What Biden doesn’t get about immigration

What Biden doesn’t get about immigration

Former Vice President Joe Biden wants illegal immigration to stay illegal.

That’s what he said during the second Democratic primary debate, and it reveals just how little he understands about the nuances of immigration policy.

Debate moderators had just questioned former HUD Secretary Julián Castro about his plan to decriminalize immigration, which would repeal Section 1325 of the Immigration and Nationality Act.

Under Castro’s plan, it would still be illegal to enter the United States without a visa, but it would be a civil violation, not a criminal one. That simple change would drastically alter US immigration enforcement, because no one can be jailed for a civil infraction under federal law. That change could singlehandedly end much of the cruelty of an immigration enforcement system that has allowed President Donald Trump to separate families and put children in cages and internment camps.

Biden clearly doesn’t understand this. When moderators questioned him about the rise of deportation under President Barack Obama, Biden pivoted. Instead, he suggested that decriminalizing immigration means Democrats want open borders.

What Biden doesn’t get about immigration

“If you say you can just cross the border, what do you say to all of those people around the world who want the same thing — to come to the United States and make their case — that they have to wait in line. The fact of the matter is … if you cross the border illegally, you should be able to be sent back. It’s a crime,” he said.

Biden was either intentionally misrepresenting the plan or just showed how little he knows about immigration policy. Either one is a bad look for him. But he stood by his nonsensical argument, repeating it a few minutes later.

“I have guts enough to say [Castro’s] plan doesn’t make sense. The fact of the matter is, when people cross the border illegally, it is illegal to do it unless they’re seeking asylum,” he added. “People should have to get in line. That’s the problem.”

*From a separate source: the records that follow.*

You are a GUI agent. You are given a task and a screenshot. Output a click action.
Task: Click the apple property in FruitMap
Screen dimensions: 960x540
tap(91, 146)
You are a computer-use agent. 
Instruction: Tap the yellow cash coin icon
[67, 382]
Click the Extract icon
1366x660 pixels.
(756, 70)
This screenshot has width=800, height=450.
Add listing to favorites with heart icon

That’s not the problem. The problem is that current immigration laws allow the president to detain immigrants for months (even years) on a misdemeanor immigration charge while their cases go through court. This happened under the Obama administration. It happened under George W. Bush. The only difference now is that Trump is amping up the cruelty by keeping migrant children and families detained in awful, unsafe conditions.

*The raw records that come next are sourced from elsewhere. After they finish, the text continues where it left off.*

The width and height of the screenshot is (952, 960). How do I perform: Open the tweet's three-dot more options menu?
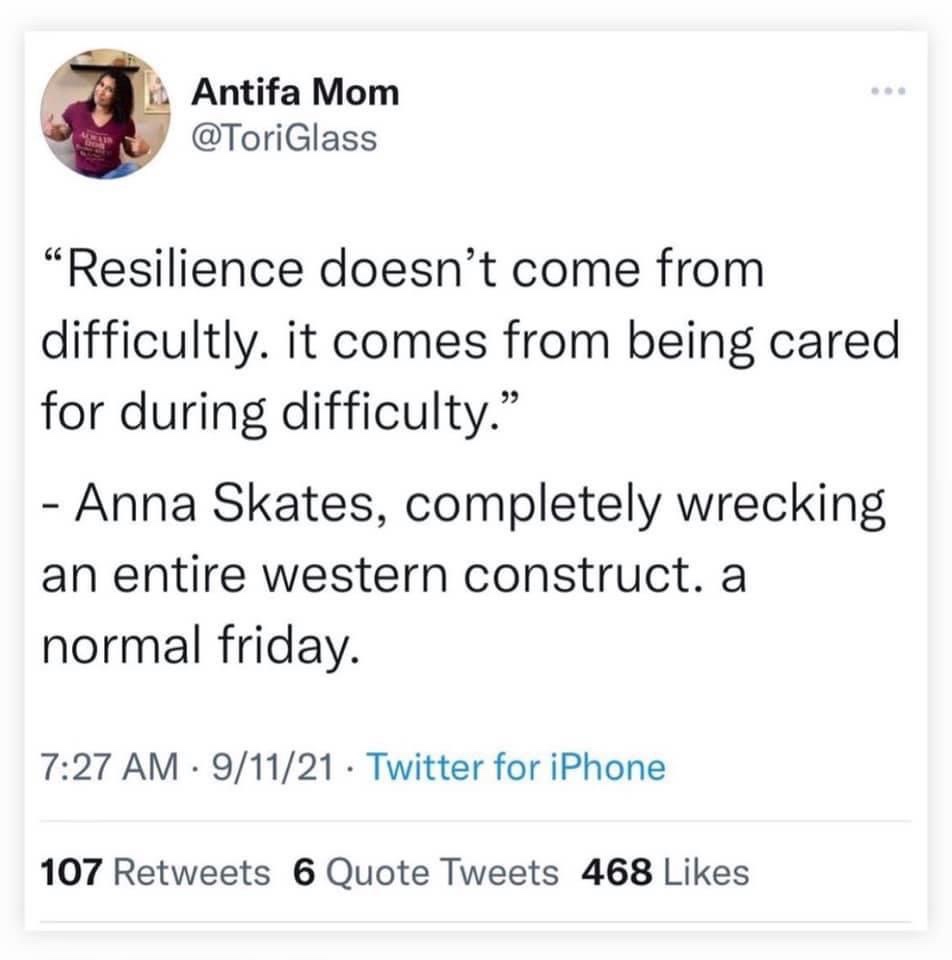tap(887, 92)
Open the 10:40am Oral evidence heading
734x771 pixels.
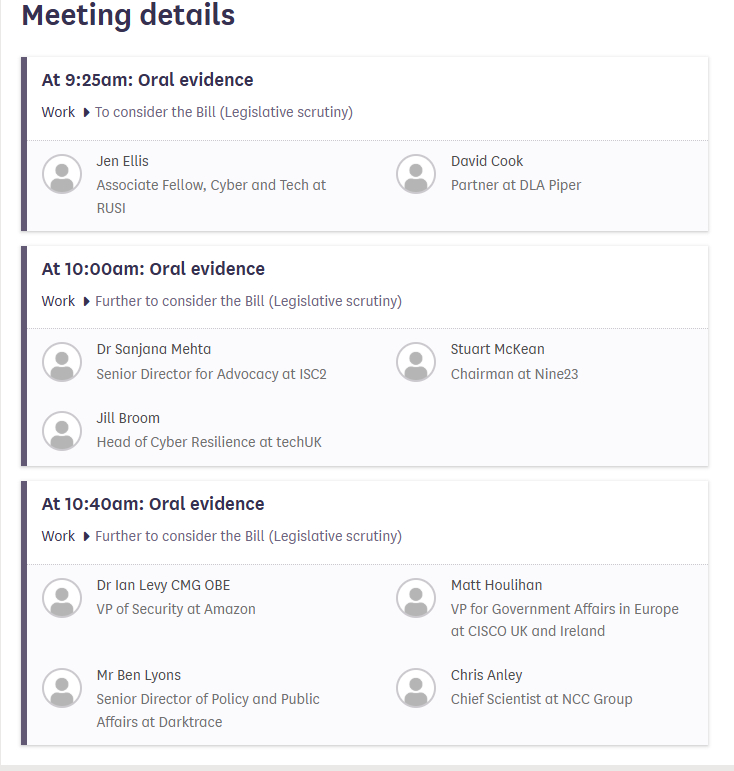click(153, 504)
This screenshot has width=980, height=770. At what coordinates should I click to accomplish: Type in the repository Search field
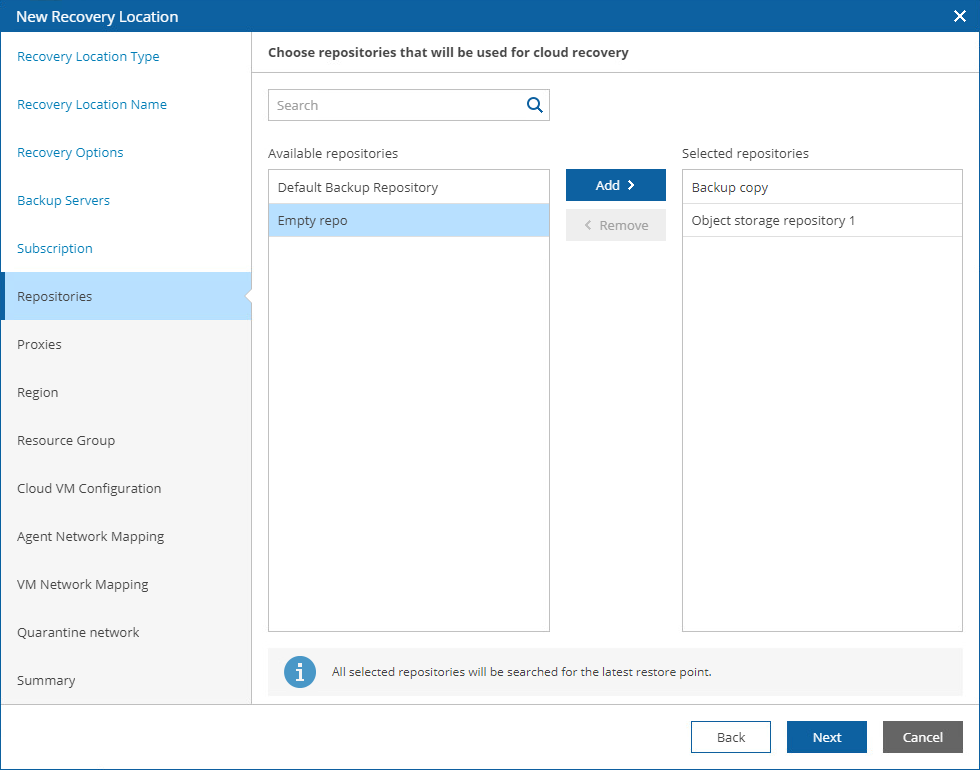(x=395, y=105)
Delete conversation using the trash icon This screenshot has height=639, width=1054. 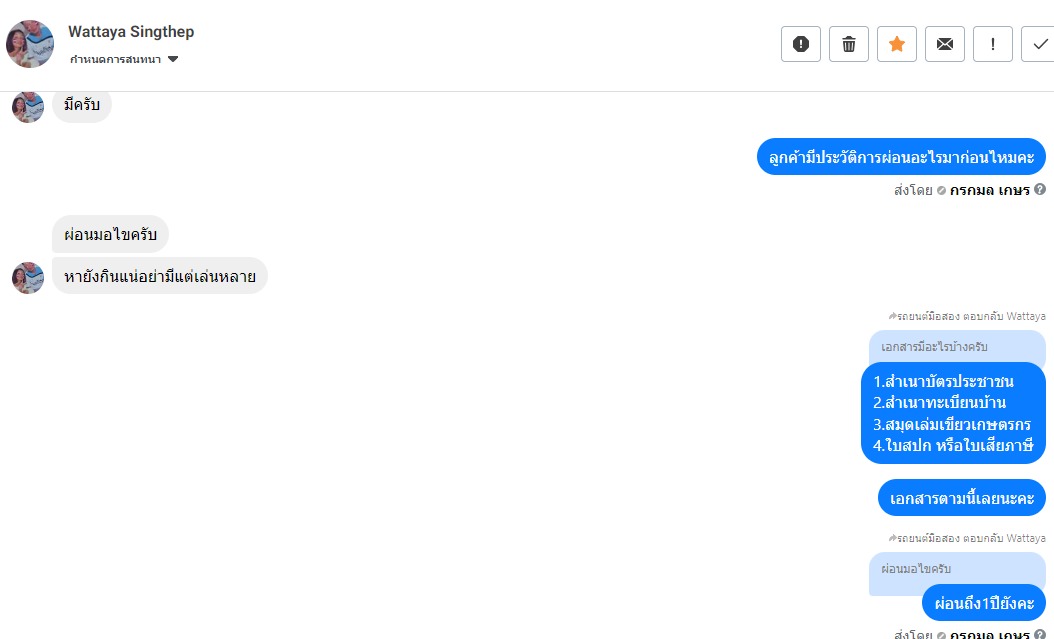(x=849, y=44)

Decriminalizing immigration would stop this. And no one explained it better than Sen. Cory Booker (D-NJ).

“No, Mr. Vice President, we are not going to let people cross the border,” Booker said. “An unlawful crossing is an unlawful crossing if you do it in the civil courts or the criminal courts. The criminal courts are giving Donald Trump the ability to violate the human rights of people coming to our country. They’re human rights. And so doing it through the civil courts means you won’t need these awful detention facilities that I’ve been to, seeing children sleeping on pavement, people being put in cages, nursing mothers, small children. This is not necessary. We have seen, using the civil system, pilot programs that have 100 percent compliance with the civil courts where people are evaluated. If they have no reason to be here, they are returned.”

Booker isn’t the only candidate who supports Castro’s plan. So does Elizabeth Warren. It’s one of several issues that have pushed the Democratic primary further to the left. But it also makes sense.

How criminalizing immigration led to children in cages

Illegal entry has been a crime for 90 years, but only recently has prosecution for it become common.

Decriminalizing illegal immigration is not open borders. People coming to the US without papers could still be deported if they were caught and brought before an immigration judge. But it would make unauthorized immigration purely a civil offense, instead of a criminal one.

As Vox’s former immigration writer Dara Lind explains, this distinction matters a lot:

Right now, it’s already a civil violation — not a crime — to be in the US illegally. If someone is arrested in the US and can’t prove their legal status, they can be deported. But if border agents catch someone crossing the border between ports of entry without papers, that’s a federal misdemeanor. It’s called “illegal entry,” and immigration judges can jail immigrants and fine them, in addition to deporting them.

The crime has been on the books since 1929, but for most of the 20th century, it didn’t really matter. Immigration agents didn’t track down and deport people who came to the US without papers. Most presidents didn’t think it was worth US attorneys’ time to prosecute loads of misdemeanor immigration cases. Those who were caught crossing the border were generally informally returned.

“Under the Bush administration, however, as an independent immigration enforcement system began to develop and mature, both civil immigration cases (in separate immigration courts) and widespread criminal illegal entry prosecutions became common,” Lind writes.

The result swamped federal criminal courts along the border. For the past several years, immigration offenses — illegal entry and reentry — have been the most common crimes for which people are convicted in US federal criminal courts. (In fiscal year 2016, immigration offenses made up a majority of all federal criminal prosecutions.) And the courts along the border where entrants are prosecuted are routinely the busiest in the country.

More recently, the Trump administration’s attempts at “zero tolerance” prosecution of illegal entry were the legal basis for its widespread separation of families in 2018: Children were separated because their parents were being transferred to criminal custody for prosecution.

That would end under Castro’s immigration plan. Crossing the border without papers would be treated like the civil violation of being in the US illegally. It’s a far cry from “open borders,” as Biden suggests.